[Start of Attachment]

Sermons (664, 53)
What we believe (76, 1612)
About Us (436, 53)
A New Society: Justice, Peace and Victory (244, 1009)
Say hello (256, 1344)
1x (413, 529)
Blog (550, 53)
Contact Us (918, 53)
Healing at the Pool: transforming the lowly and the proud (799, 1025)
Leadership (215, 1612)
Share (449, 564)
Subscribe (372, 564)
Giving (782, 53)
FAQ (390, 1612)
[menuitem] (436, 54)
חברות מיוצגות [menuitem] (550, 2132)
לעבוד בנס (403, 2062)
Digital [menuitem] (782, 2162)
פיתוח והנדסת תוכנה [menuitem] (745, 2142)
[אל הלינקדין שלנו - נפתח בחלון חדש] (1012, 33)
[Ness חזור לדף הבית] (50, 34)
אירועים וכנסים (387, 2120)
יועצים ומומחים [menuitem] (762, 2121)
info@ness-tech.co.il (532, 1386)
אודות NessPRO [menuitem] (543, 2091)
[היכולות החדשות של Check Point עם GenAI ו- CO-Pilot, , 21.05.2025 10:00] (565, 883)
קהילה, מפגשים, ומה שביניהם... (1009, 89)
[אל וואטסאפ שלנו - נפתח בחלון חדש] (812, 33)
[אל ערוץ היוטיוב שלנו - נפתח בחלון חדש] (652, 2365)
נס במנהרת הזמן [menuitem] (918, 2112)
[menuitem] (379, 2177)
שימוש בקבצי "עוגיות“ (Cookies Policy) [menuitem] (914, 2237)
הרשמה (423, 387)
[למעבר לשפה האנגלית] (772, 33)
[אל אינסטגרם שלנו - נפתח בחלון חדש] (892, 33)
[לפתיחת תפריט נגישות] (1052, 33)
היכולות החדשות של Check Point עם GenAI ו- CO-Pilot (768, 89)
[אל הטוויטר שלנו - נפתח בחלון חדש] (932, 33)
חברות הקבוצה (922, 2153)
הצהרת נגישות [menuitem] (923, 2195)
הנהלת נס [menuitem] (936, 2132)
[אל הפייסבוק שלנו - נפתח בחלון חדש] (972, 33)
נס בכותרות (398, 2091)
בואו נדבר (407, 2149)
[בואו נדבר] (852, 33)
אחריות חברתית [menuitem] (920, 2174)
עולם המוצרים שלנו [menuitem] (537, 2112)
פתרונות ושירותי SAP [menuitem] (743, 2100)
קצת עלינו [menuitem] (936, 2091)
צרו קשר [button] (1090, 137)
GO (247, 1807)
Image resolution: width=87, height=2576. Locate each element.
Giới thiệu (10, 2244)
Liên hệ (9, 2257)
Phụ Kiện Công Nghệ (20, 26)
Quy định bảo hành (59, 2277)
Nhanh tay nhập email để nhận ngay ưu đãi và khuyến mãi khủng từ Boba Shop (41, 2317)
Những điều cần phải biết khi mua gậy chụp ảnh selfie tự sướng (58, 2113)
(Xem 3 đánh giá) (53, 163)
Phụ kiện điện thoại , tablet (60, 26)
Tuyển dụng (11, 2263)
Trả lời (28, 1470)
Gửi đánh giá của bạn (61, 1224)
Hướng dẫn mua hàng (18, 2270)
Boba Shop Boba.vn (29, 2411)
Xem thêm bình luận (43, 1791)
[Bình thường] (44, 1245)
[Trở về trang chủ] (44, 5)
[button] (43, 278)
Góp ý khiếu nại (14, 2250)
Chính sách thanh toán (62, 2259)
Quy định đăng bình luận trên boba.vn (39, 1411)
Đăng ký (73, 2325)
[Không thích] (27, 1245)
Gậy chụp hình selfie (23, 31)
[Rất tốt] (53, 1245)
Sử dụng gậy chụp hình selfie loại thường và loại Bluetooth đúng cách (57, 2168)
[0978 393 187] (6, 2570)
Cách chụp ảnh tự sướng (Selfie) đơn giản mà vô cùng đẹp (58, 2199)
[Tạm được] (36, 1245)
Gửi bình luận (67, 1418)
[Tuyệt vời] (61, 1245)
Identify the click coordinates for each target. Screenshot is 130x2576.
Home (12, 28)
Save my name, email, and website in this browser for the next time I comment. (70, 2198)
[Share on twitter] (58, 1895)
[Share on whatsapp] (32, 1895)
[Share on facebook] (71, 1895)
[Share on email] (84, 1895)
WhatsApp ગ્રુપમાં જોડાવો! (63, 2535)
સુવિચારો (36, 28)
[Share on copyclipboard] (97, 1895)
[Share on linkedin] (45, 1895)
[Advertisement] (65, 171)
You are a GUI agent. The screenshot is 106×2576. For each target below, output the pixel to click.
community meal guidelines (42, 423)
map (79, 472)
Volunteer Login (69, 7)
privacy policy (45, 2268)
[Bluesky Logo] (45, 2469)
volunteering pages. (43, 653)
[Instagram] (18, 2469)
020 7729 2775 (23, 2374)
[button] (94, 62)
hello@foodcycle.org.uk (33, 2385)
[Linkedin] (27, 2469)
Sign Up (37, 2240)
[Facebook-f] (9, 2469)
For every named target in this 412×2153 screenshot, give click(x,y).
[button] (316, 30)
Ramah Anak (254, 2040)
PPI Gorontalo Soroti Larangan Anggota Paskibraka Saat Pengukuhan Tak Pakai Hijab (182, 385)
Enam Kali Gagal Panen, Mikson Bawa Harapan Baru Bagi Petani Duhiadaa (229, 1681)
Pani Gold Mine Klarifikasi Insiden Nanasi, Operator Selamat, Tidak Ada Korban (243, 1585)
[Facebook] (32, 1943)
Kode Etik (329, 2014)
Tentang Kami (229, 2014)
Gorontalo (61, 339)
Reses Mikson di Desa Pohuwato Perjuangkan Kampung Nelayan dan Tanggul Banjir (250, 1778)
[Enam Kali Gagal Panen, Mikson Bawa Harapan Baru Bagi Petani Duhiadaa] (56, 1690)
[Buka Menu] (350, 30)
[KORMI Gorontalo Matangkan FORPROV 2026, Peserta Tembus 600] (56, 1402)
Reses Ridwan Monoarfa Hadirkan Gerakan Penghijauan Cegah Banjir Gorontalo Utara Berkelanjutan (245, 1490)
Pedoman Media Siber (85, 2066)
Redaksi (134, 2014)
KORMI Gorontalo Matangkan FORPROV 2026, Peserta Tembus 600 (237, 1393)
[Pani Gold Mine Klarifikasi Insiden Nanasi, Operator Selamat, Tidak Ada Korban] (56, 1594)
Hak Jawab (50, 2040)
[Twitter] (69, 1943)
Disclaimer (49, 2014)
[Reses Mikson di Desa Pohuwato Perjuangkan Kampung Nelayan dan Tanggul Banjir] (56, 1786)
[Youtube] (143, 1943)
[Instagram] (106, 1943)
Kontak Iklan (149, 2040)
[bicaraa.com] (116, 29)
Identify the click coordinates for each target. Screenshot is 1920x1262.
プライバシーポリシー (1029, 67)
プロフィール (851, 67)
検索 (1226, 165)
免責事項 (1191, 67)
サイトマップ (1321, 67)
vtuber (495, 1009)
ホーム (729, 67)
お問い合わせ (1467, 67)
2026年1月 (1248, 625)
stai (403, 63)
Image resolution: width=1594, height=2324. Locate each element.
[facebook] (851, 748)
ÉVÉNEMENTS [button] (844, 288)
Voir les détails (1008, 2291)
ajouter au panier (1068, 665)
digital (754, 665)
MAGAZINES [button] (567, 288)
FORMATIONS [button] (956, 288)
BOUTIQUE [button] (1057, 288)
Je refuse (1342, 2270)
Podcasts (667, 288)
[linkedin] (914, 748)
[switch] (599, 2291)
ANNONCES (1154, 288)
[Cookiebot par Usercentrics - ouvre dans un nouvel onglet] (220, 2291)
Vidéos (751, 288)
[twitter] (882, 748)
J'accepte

[End of Attachment]

What the exercise asks: An exact copy of the lines from the one holding "Image resolution: width=1594, height=2324." through the end of the data is the whole answer.

Final answer:
Image resolution: width=1594, height=2324. Locate each element.
[facebook] (851, 748)
ÉVÉNEMENTS [button] (844, 288)
Voir les détails (1008, 2291)
ajouter au panier (1068, 665)
digital (754, 665)
MAGAZINES [button] (567, 288)
FORMATIONS [button] (956, 288)
BOUTIQUE [button] (1057, 288)
Je refuse (1342, 2270)
Podcasts (667, 288)
[linkedin] (914, 748)
[switch] (599, 2291)
ANNONCES (1154, 288)
[Cookiebot par Usercentrics - ouvre dans un nouvel onglet] (220, 2291)
Vidéos (751, 288)
[twitter] (882, 748)
J'accepte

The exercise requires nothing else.